Learn about the different types of estate trusts
Trusts are financial arrangements which hold assets in safekeeping for you, for other people, for beneficiaries of your will or for a charitable or commercial entity. While there are many different types of trusts, they all share a couple of fundamental characteristics: beyond holding specified assets in a financial institution, trusts also strictly define the terms which must be met in order for your beneficiaries to come into possession of those assets.
It is very important that you fully understand the conditions that apply to the various types of trusts commonly used by private citizens. Therefore, it is recommended that you work with a banking lawyer in addition to financial professionals when establishing a trust and its terms.
Common Types of Personal Trusts
The most frequently used trusts include:
- Living trusts. A living trust acts like a corporation designed simply to hold and manage assets on your behalf while you are alive. You can make as many changes to the terms and conditions as you want. Living trusts are the opposite of testamentary trusts, which are set forth in your last will and testament (thus the name) and do not come into effect until you pass away.

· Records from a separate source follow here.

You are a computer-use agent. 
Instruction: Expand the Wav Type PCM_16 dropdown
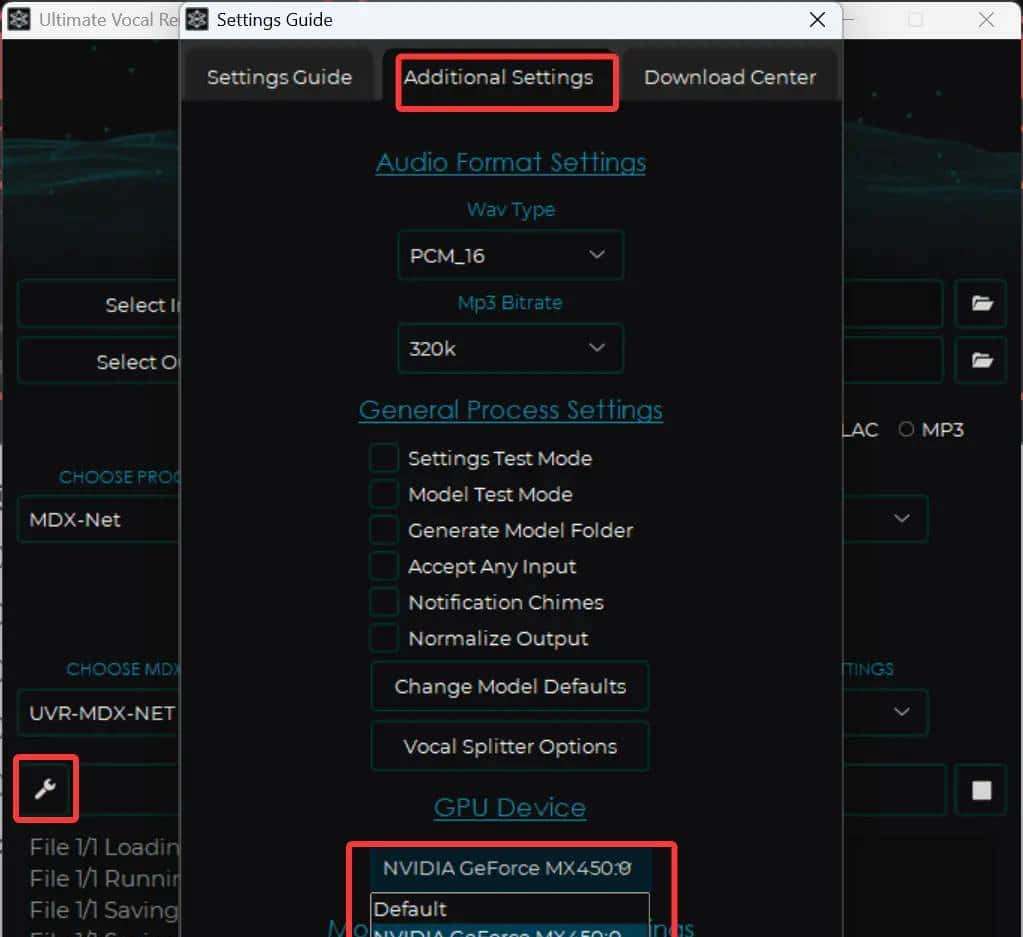510,255
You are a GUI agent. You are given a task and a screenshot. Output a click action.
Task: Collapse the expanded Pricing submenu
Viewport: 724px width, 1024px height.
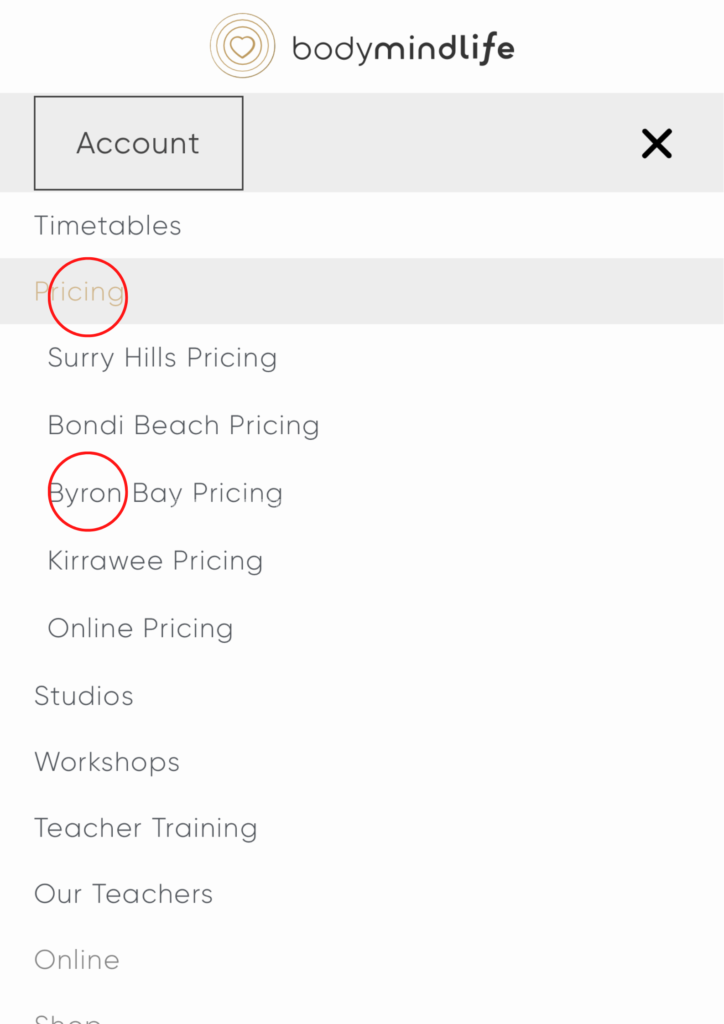coord(80,292)
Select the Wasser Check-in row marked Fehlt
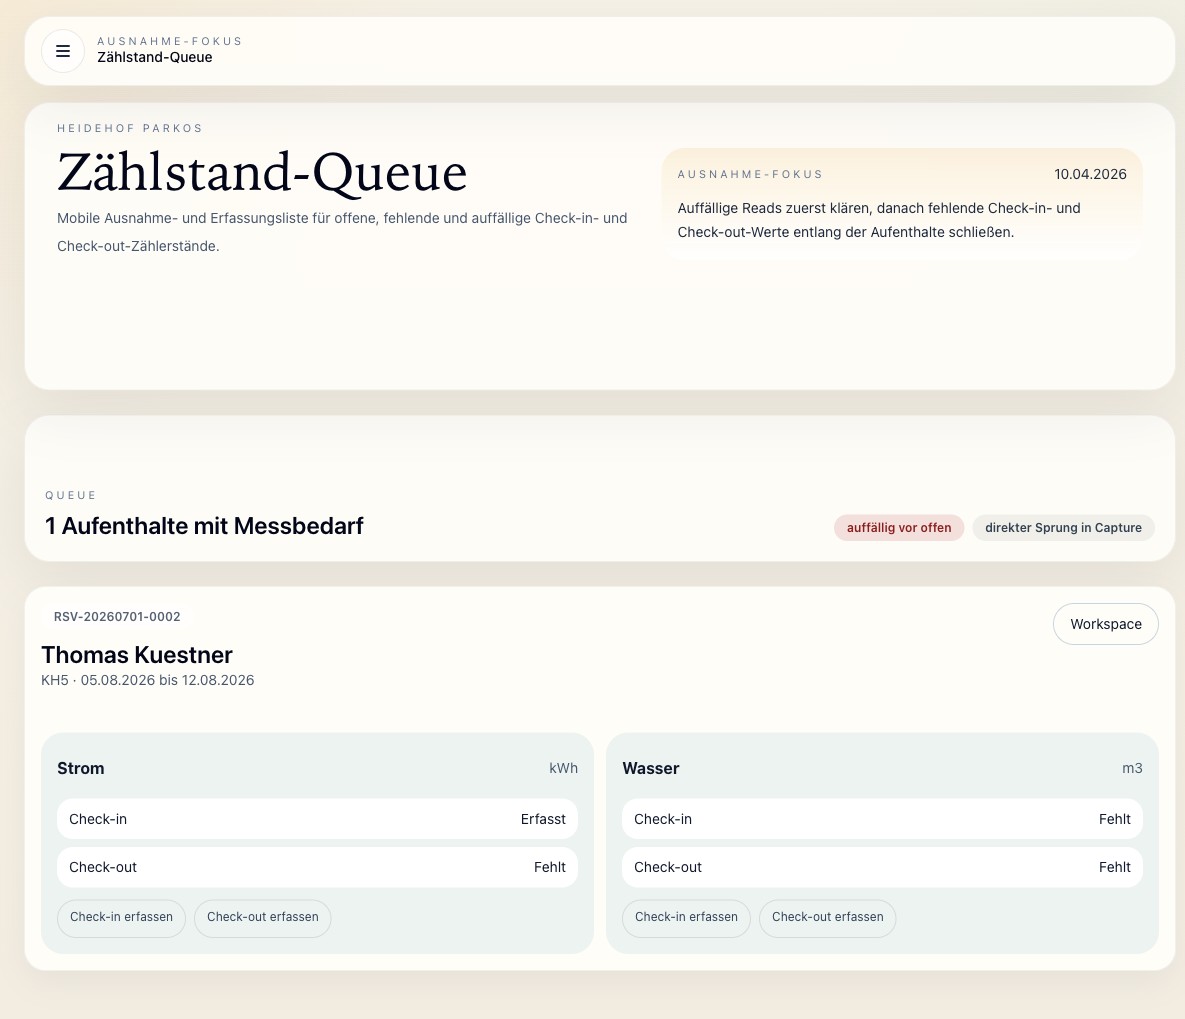1185x1019 pixels. tap(882, 819)
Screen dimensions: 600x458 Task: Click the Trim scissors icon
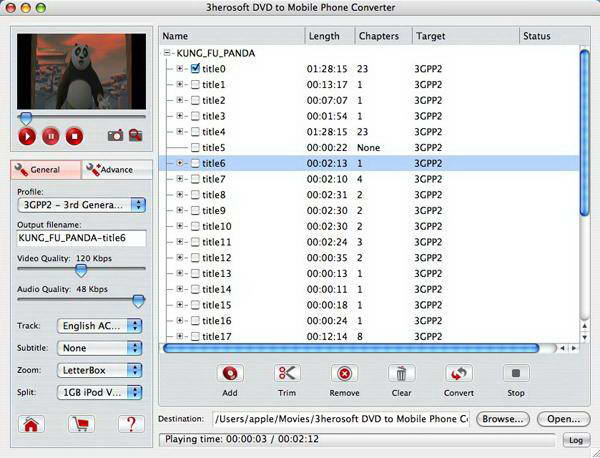click(286, 374)
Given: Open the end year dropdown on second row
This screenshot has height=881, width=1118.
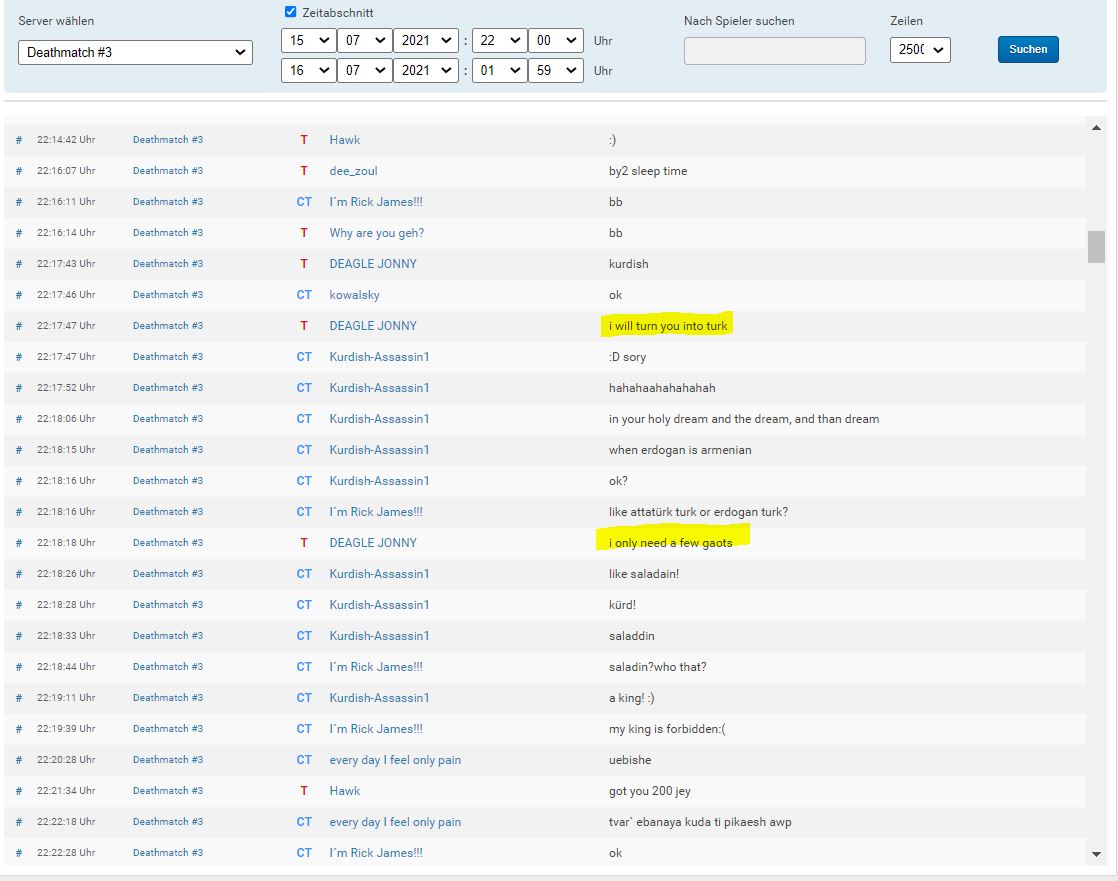Looking at the screenshot, I should point(426,71).
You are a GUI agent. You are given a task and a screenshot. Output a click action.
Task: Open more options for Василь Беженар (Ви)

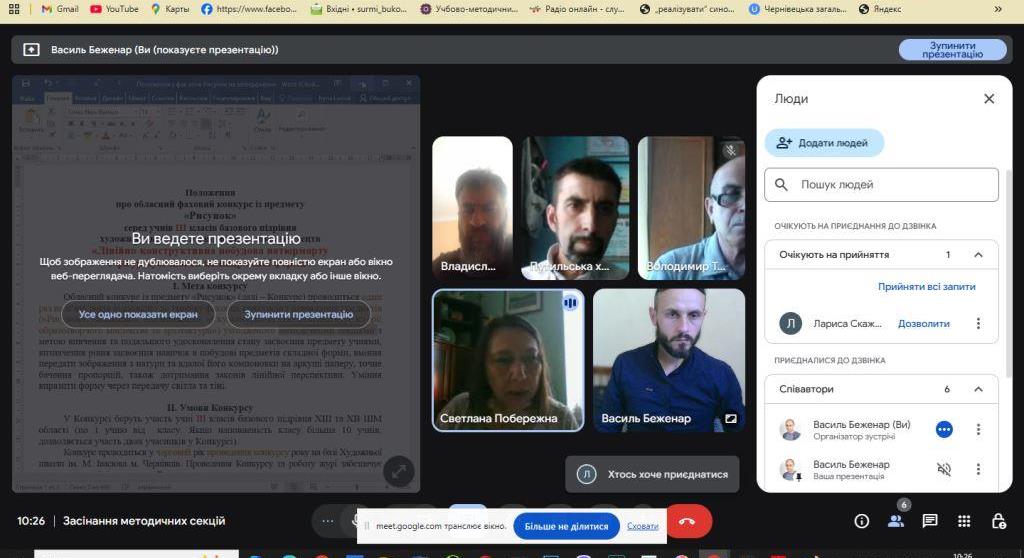click(x=978, y=430)
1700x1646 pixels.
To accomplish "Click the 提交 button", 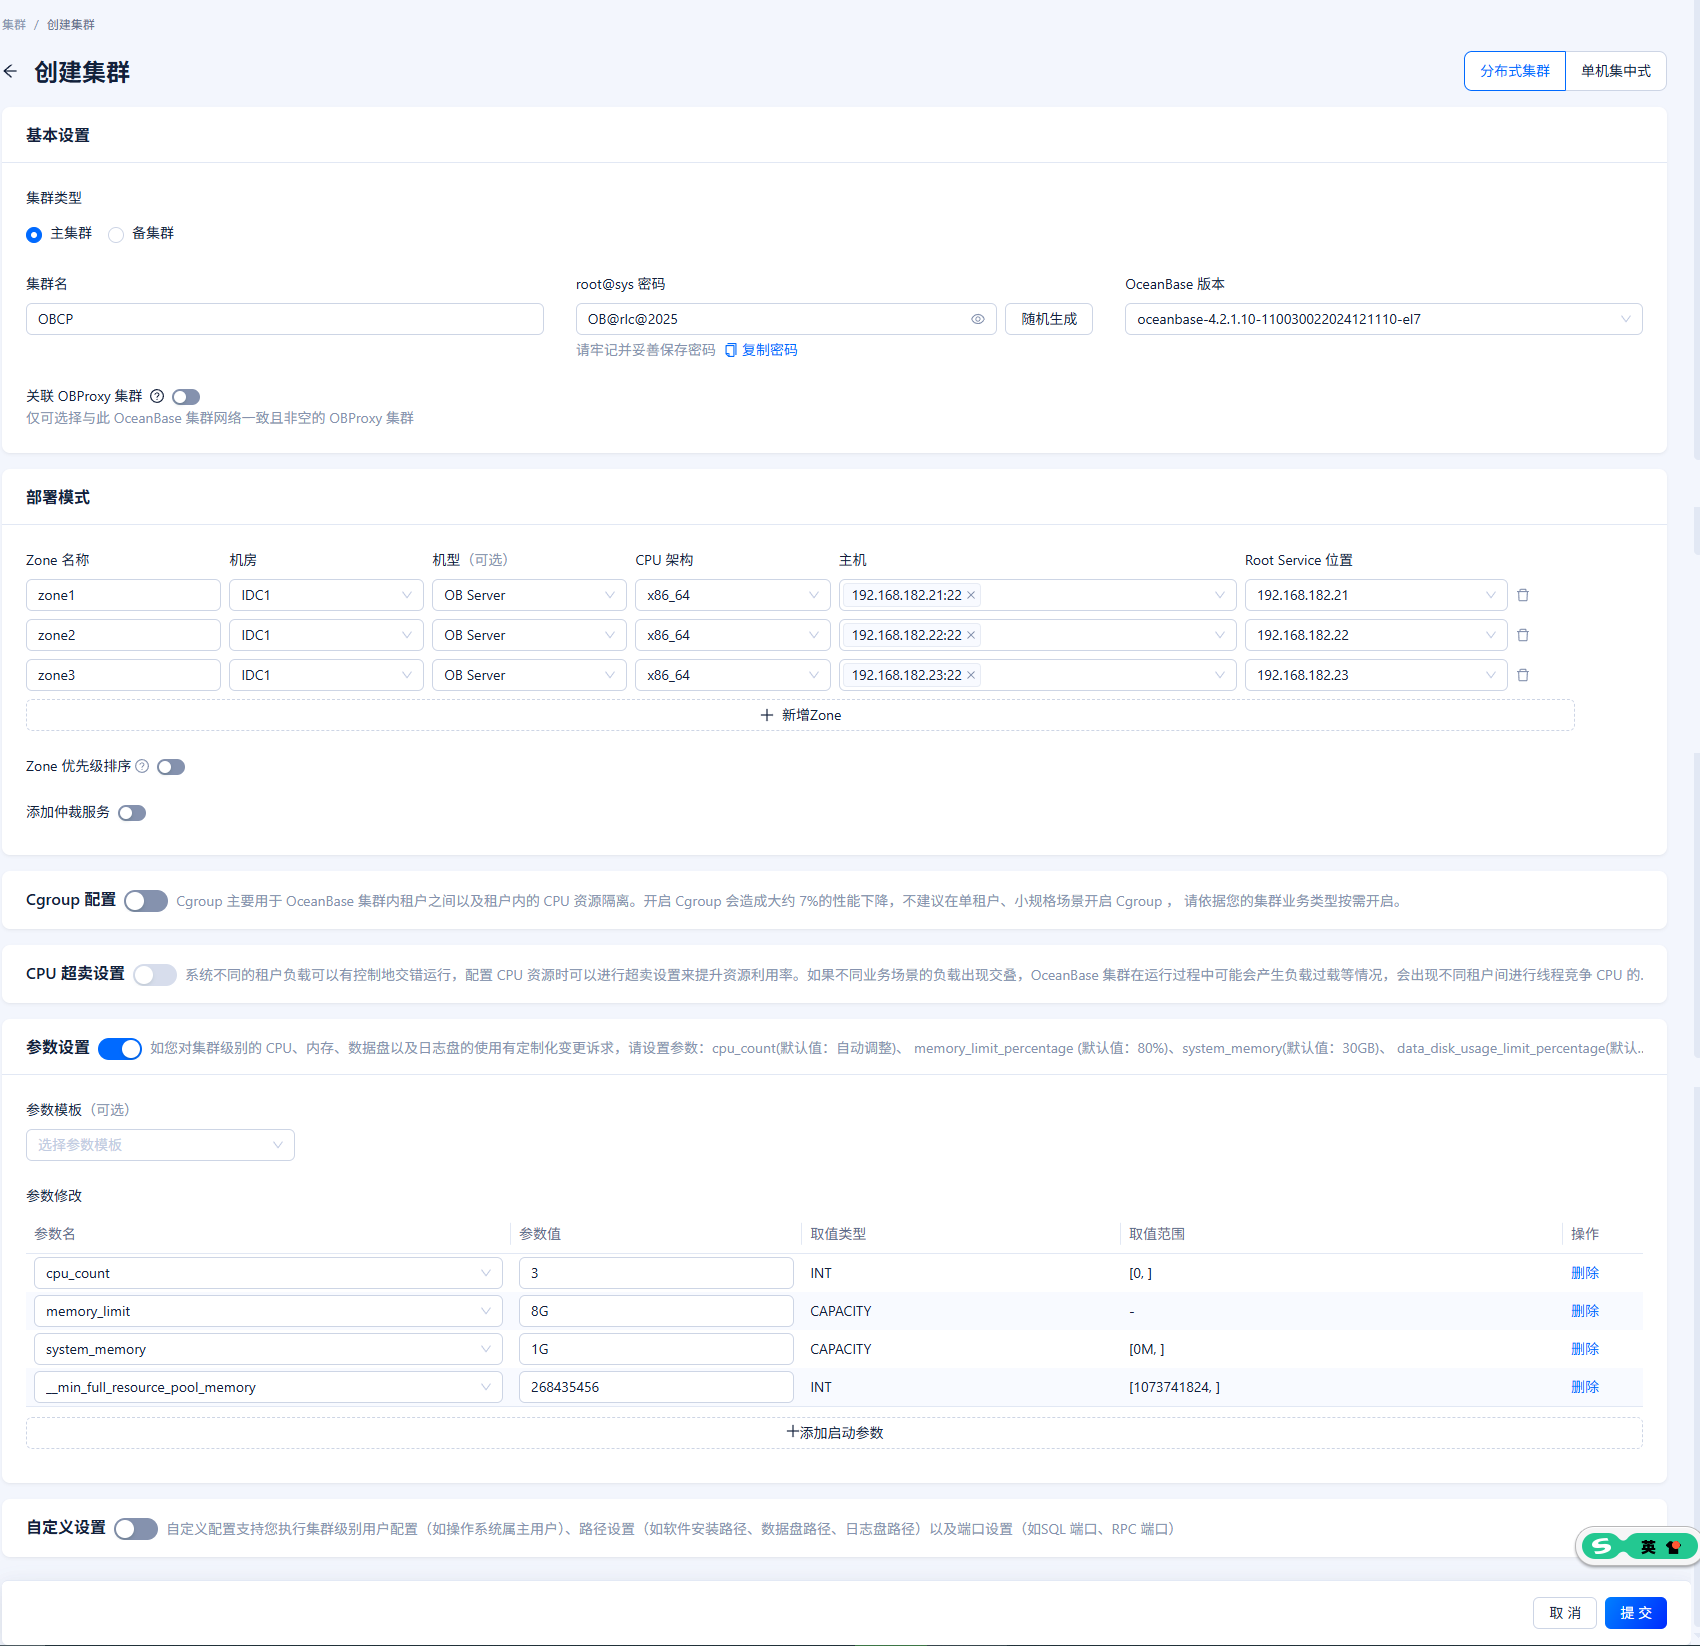I will pos(1635,1613).
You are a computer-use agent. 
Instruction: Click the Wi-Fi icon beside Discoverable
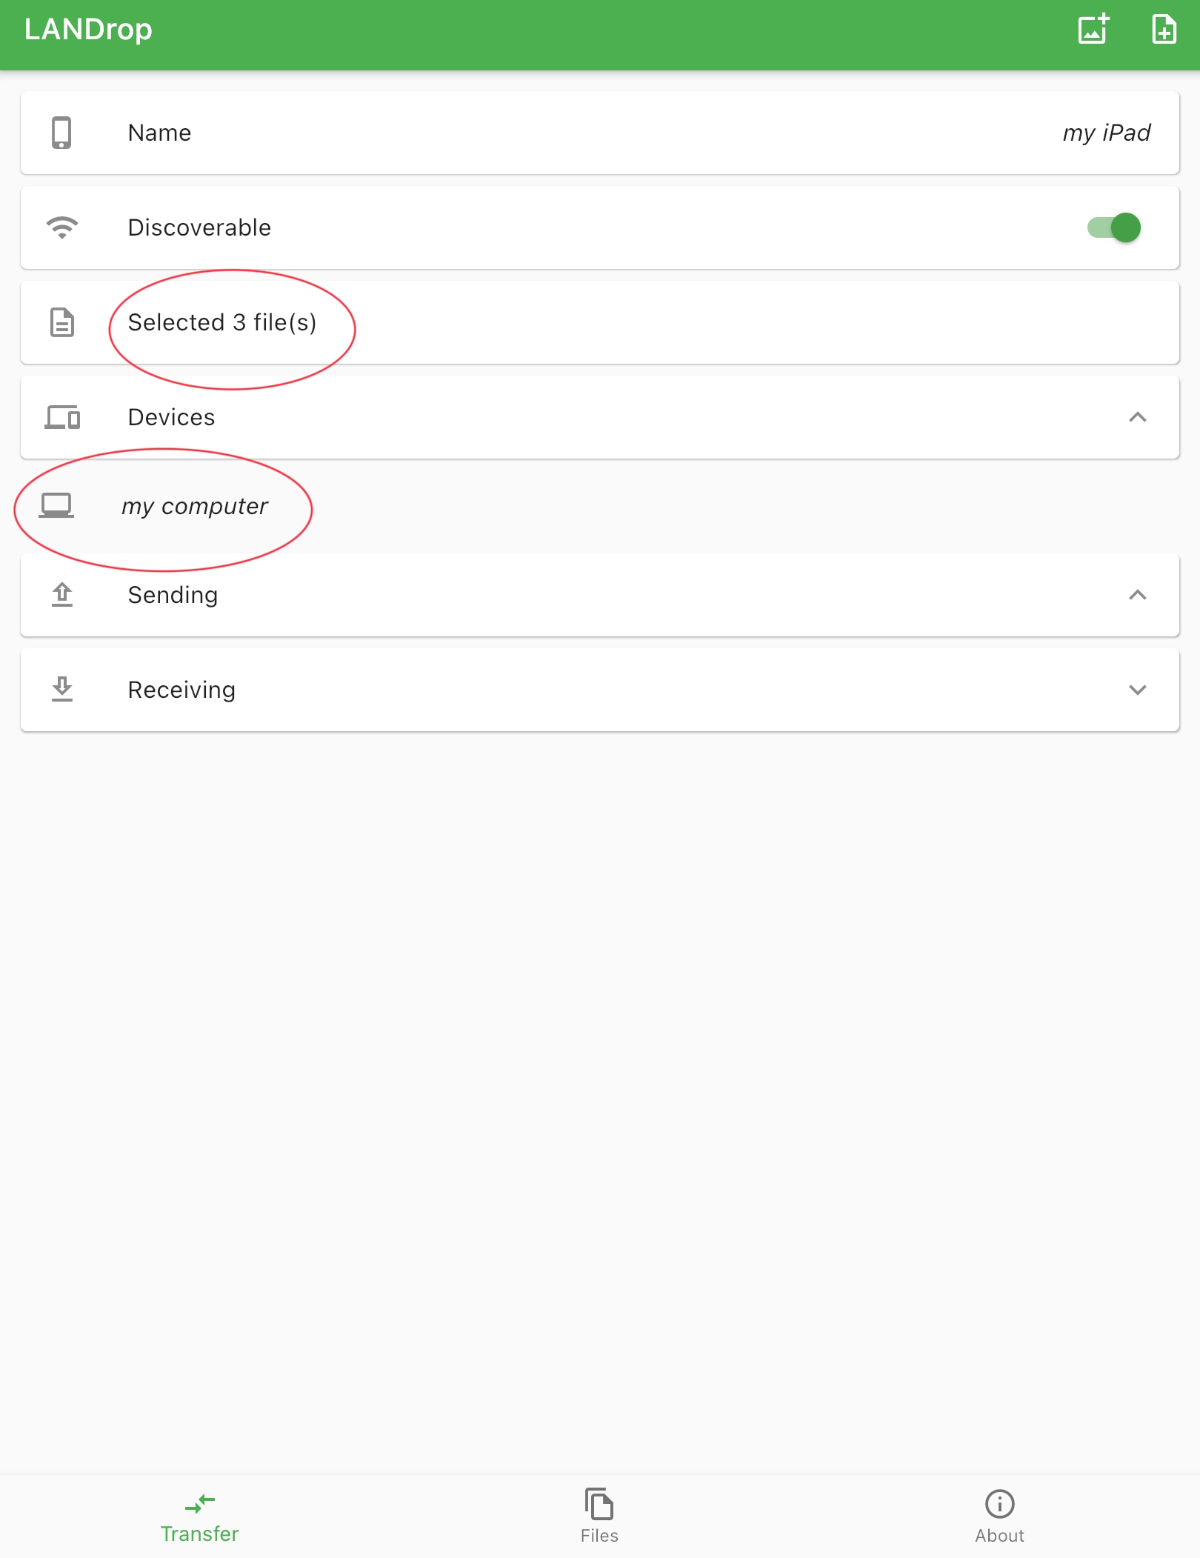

- Irrevocable trusts. An irrevocable trust is a means by which you can permanently and irreversibly transfer assets (and any appreciation those assets might enjoy) to beneficiaries. You can use irrevocable trusts to avoid probate as well as some inheritance and income taxes.
- Revocable trusts. A revocable trust (unlike its irrevocable counterpart) can be changed or terminated anytime the grantor wants. Upon the grantor's death, revocable trusts become irrevocable.
- Charitable trusts. A charitable trust holds assets for safekeeping until they can be dispersed to the charitable organization of your choosing.
You can also establish education trusts intended to pay for a child's future college expenses. In fact, many financial institutions offer very advantageous interest rates and tax terms on educational trusts.
Finally, you should be aware of life insurance trusts as well as credit shelter trusts. These financial products can protect the proceeds of life insurance policies and estates from taxation, and allow you to skip generations, if you so choose.